• **Given passage**:
################

# What I've been up too.



## 3/4 MIP (Dec 1, 2009)

Since starting 2 Code Plumbing in May works been fairly steady. Most recently I hooked up with GC that seems to be decent folks. They got me on some nice remodels. The following are a couple jobs I did the past few weeks. The open truss picks was a new construction I did. First time working extensively with these trusses, they're not as easy as I thought as you cannot drill them at all (Vertically). Additionally, all that piping is done with Purple primer. The person i apprenticed under would rip you apart if letters did'nt line up or primer ran. And you better wet rag wipe every copper joint. Patina was BAD. In the end though, I know it makes a difference to the inspector. I feel it shows you took the time.

Note also, our code requires leaded in soil adapters to go from CI to plastic as seen in the basement bath pic.

I sure appreciate learning under someone who stayed on us and kept our plumbing tight. 

3/4


----------



## Pipe Rat (Apr 5, 2009)

Works looks nice and neat MIP. Us anal folks enjoy looking at neat , level, plumb and square pipes. :thumbup: I only question stubbing all the copper down individually. I would pipe the whole bath with one set of drops. No biggie though I would just rather pipe it on the floor verses all those drops to hook up in the ceiling. A+ Passing grade


----------



## mongo (Jun 26, 2010)

Super looking job, wish some of my guys would take that kind of pride in their work.


----------



## 3/4 MIP (Dec 1, 2009)

Piperat, you couldn't be more correct. When my old boss/mentor came over to walk through that was his main complaint, "next time get those waters through the floor, it's easier to work sitting down than going up an down the damn ladder".

Actually, I was suprised and frankly elated he did'nt say much. That means you did good. This was the first full house I did, without him holding my hand, well to much.

It just looks professional when your plumbing is clean and neat.

3/4


----------



## Redwood (Sep 8, 2008)

Nice looking job...

Looks like you are in one of those states that hasn't figured out that hammer arrestors work better than air chambers... :laughing:


----------



## oap67 (Dec 3, 2009)

Lovely job, great to see that there still people with pride in their work.
Richard


----------



## Cal (Jun 17, 2008)

Brings a tear to me old eyes


----------



## Bill (Jun 17, 2008)

################

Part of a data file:
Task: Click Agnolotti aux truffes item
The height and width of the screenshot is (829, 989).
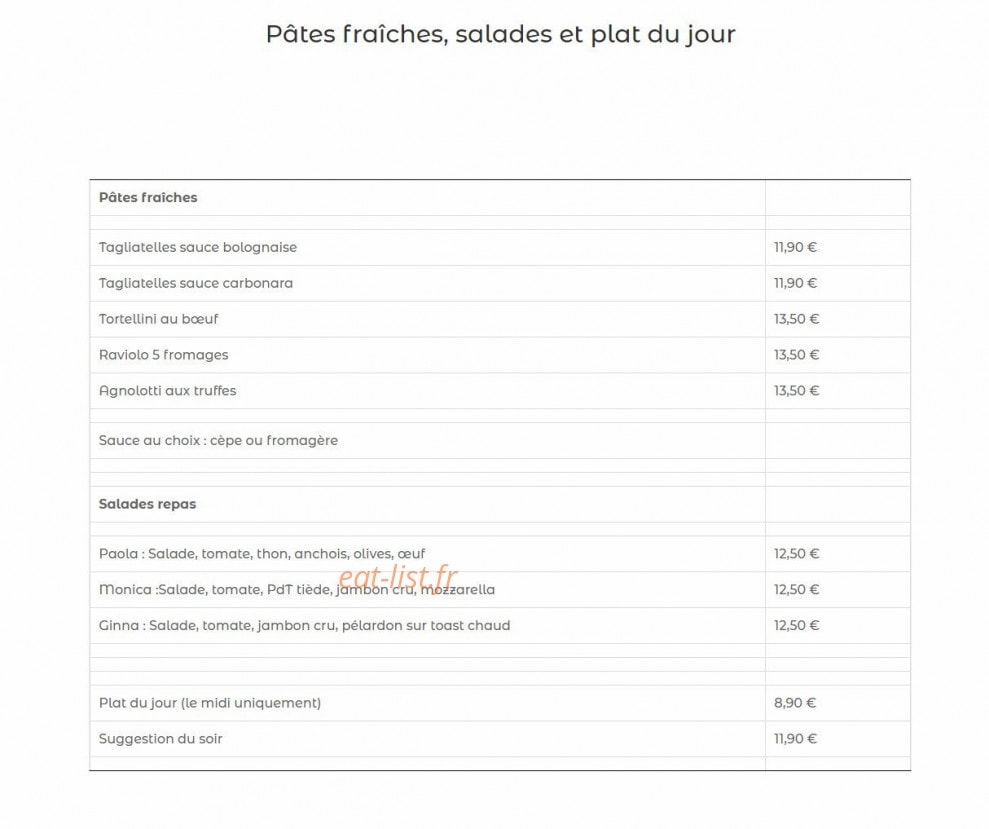Action: [167, 391]
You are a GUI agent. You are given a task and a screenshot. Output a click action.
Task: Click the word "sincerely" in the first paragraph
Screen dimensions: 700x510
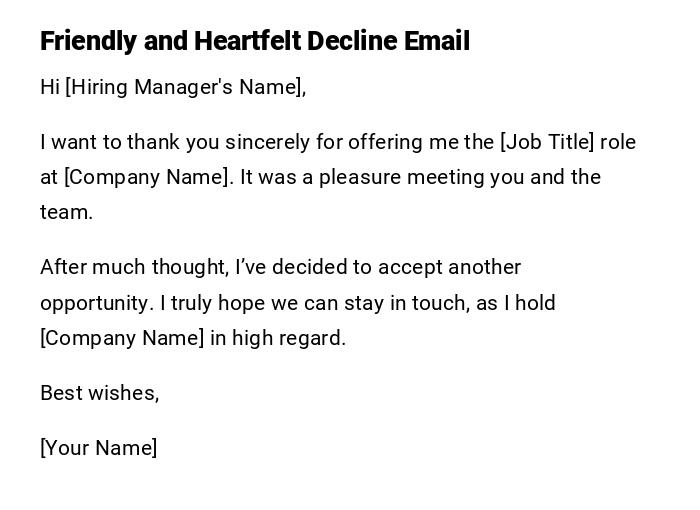(x=269, y=142)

################

• **Written request**:
Which distinct usernames appear in the post headings of the plumbing forum thread above? List each name once.

• **Response**:
3/4 MIP, Pipe Rat, mongo, Redwood, oap67, Cal, Bill